Stored data entries —
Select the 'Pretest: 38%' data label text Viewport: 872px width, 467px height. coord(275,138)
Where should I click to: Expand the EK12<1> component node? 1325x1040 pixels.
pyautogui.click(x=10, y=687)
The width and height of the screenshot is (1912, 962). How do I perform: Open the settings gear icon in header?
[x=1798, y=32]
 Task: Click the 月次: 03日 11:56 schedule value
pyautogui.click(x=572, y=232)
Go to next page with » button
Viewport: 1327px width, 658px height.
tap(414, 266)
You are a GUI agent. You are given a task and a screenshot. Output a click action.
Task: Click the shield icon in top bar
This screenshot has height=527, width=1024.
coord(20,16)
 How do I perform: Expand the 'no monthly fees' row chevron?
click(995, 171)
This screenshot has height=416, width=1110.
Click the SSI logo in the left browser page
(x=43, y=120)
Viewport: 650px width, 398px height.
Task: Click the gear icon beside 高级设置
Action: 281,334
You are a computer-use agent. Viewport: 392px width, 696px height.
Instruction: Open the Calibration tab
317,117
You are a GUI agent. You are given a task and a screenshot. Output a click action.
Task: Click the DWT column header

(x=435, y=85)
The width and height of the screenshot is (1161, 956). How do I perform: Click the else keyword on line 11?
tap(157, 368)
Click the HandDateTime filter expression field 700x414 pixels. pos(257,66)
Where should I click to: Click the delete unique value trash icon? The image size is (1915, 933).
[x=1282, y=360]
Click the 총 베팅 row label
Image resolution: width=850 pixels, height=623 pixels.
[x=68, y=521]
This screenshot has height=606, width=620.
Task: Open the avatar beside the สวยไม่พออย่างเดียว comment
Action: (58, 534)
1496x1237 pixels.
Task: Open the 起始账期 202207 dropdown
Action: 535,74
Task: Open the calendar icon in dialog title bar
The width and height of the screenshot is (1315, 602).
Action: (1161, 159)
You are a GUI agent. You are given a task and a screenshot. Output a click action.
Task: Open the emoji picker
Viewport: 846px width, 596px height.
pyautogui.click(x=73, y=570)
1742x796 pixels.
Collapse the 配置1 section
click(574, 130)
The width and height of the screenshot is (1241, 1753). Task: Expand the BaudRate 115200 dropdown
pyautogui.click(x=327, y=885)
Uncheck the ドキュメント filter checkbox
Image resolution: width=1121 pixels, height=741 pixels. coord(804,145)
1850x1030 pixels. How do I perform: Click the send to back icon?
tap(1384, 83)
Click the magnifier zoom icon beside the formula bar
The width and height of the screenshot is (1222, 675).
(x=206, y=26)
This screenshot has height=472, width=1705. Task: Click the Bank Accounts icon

Exercise brief —
All lines above between those holding "The width and height of the screenshot is (1315, 602)." and "1742x796 pixels.", inclusive, must be set down unchanged, and no other line may be included.

Answer area —
The width and height of the screenshot is (1315, 602).
Action: (1161, 159)
You are a GUI agent. You are given a task and a screenshot. Output a click action.
Task: Open the emoji picker
Viewport: 846px width, 596px height.
pyautogui.click(x=73, y=570)
1742x796 pixels.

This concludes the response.